E temos amigos tão verdadeiros que, diante de um tempo sem conversa, jamais nos desligamos deles. Porque existiu antes tamanha entrega e reciprocidade que nem a distância mais arrefece.
É como se tivéssemos transposto a rebentação do mar e atingido as marolas calmas e serenas da intimidade. Boiamos agora na alma e no fluxo do pertencimento. Não seremos mais tragados pelas ondas violentas. Saímos do raso da cordialidade.
Acredito que, depois de compartilhar experiências cruciais, a cumplicidade jamais se quebra. Vigora uma lealdade pela existência afora.

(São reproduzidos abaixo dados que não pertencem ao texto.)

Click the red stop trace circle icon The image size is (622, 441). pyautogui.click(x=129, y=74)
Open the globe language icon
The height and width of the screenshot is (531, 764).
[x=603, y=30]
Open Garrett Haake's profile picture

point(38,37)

Quando a conexão alcança um ponto específico de troca, um determinado estágio de evolução dos laços, o caminho é apenas de ida. Não se volta na catraca. Não tem como perder a amizade. Virou eterna.
Você pode brigar com o amigo, pode discutir com ele, mas sempre sobrará espaço para o entendimento. Atravessaram juntos perdas, separações e privações, que aumentaram a tolerância de um com o outro. São mais capazes de se perdoar porque se conhecem a fundo, respeitando as limitações e os defeitos mútuos.
Esse amigo é definitivo, parte indissociável da sua família pela antiguidade, pelos conselhos dados, pelo sépia das fotografias.
As novidades não serão mais importantes do que o legado. Nenhum novo acontecimento vai desajustar o encaixe complementar de temperamentos.
Ainda que não ocorra a proximidade física constante, ambos se mantêm atentos e prontos para um eventual socorro. Ressurgem nos momentos de maior necessidade, antecipando qualquer pedido de ajuda.
Partilham de uma sintonia fina para detectar ruídos da dor, ou estranhezas de comportamento, ou sinais públicos de que o seu companheiro não está se sentindo bem e precisa da exclusividade do amparo.
Aquele amigo que segura forte a sua mão e não solta é o que aguentará a alça da morte e da saudade no seu enterro.